Blades of helicopters slice incessantly through the western Wisconsin sky.
“Security Forces is finding people in a search and rescue exercise. They’re finding people and they’re evaluating their needs and they’re sending them out on helicopters, in case they need medical care,” explains Lt. Col. Sarah Ashley Nickloes of the U.S. Air Force and Tennessee Air National Guard.
National Guard soldiers and airmen, alongside civilian emergency crews, lift mannequins and live actors onto stretchers.
This is PATRIOT 21 at Fort McCoy and Volk Field near Tomah, a disaster simulation that brings together more than 1,000 people from 26 states.
“So, we had an earthquake, a notional earthquake, that happened just south of here,” Nickloes says of the situation. “We’re receiving locations so that we can respond to the people that are nearby and the people that are flowing into the area.”

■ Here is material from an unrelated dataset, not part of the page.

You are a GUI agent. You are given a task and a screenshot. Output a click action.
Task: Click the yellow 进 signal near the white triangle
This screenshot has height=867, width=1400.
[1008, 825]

Some of the camouflage-clad National Guard soldiers and airmen have been deployed overseas in the past.
But the Guard’s first priority is serving the homefront.
That often involves working alongside civilian police officers, like Nebraska State Patrol Trooper Justin Raes.

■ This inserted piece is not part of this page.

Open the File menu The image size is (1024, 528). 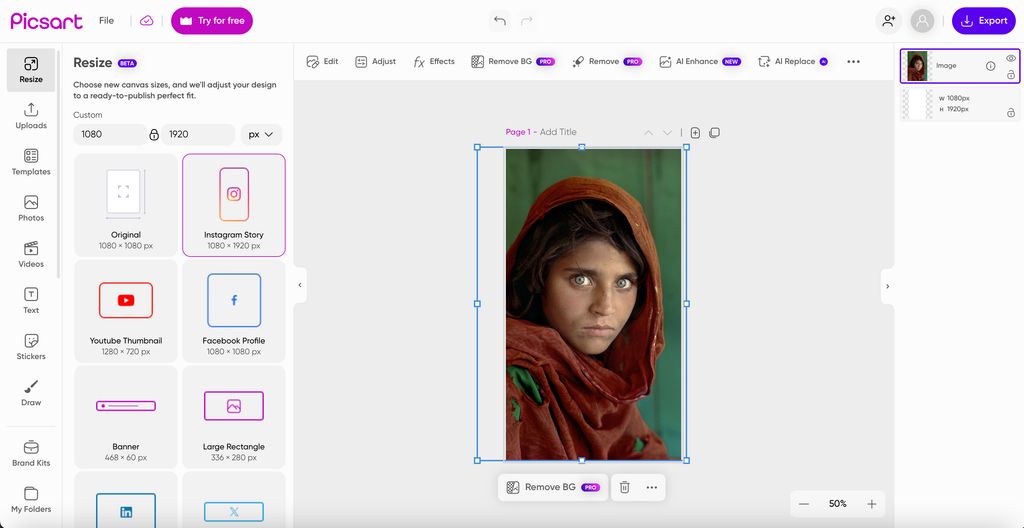[x=106, y=21]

“We’re still getting through those growing pains,” Raes says. “It’s good to constantly train, constantly reevaluate, hey is this the best way to do it? Or can we improve? That’s the ultimate goal, to constantly improve.”

As Humvees from across the country bounce along dirt roads at Fort McCoy, one civilian outpost has a decidedly Northwoods feel.
Scott Williams and his son, Mac, launch an aerial drone the size of a small table. Fitted with 20 pounds of communications equipment, each WiscLift drone is a portable, flying cell tower.
“We will throw our drone up and we’ll put both a WiFi connection and a 4G LTE connection [on it]. That means your first responders will be able to connect on their cell phones,” Williams says. “But even more importantly, in my mind, the survivors will be able to connect and we’ll be able to find them, or [they] will be able to call and say, hey, I need this, or I don’t have water, I don’t have those things.”
WiscLift is a Forest County startup.
Its drones can bring connectivity to disaster zones and rural school students, but Williams is excited about its newest venture, an agreement with the Air Force Research Lab.
“We’ve now been able to present our technology all across military research and they say, yes, there is a need, we understand it, let’s build a military solution together,” he says.

Rahul Tiwari is in charge of development of the military-grade drone.
“We’ve sourced every component from the bearings in the motors to the core airframe to be all American. Nothing comes from anywhere else,” Tiwari says. “We’ve really, really hammered down on making this thing the toughest drone you can buy.”
WiscLift already was optimistic in the development progress it had made.
But the vote of confidence from the military accelerated things even more.
“What the Air Force opportunity has really given us [is], a lot of America’s greatest innovations, from the internet to MRI machines, were funded by Uncle Sam,” says Tiwari. “What it really lets us do is start pouring gasoline on the fire, develop quicker.”
The PATRIOT 21 disaster simulation takes place hundreds of miles from the Northwoods.
If Scott Williams has his way, WiscLift’s communications drones will someday be deployed across the country and overseas.
But major parts of what it does will be centered around Forest County.
“We have a major project underway in Forest County to make sure we stay there permanently,” he says. “That’s very exciting for all of us. We’re looking at putting in a dedicated research site and facility where we can test UAVs and drones.”
In fact, Williams has his eye on a farm for sale in the Town of Hiles and is looking to partner with the county itself to buy the future research and testing facility.
“That’s all going to come out of Forest County. That’s exciting to us. We started in Forest County. We’re staying in Forest County. Really big things to come on that,” he says.
At Fort McCoy, the Northwoods-based WiscLift drone shares airspace with the rescue helicopters buzzing overhead.
In the future, perhaps they’ll be helping rescue not actors or mannequins, but real disaster victims.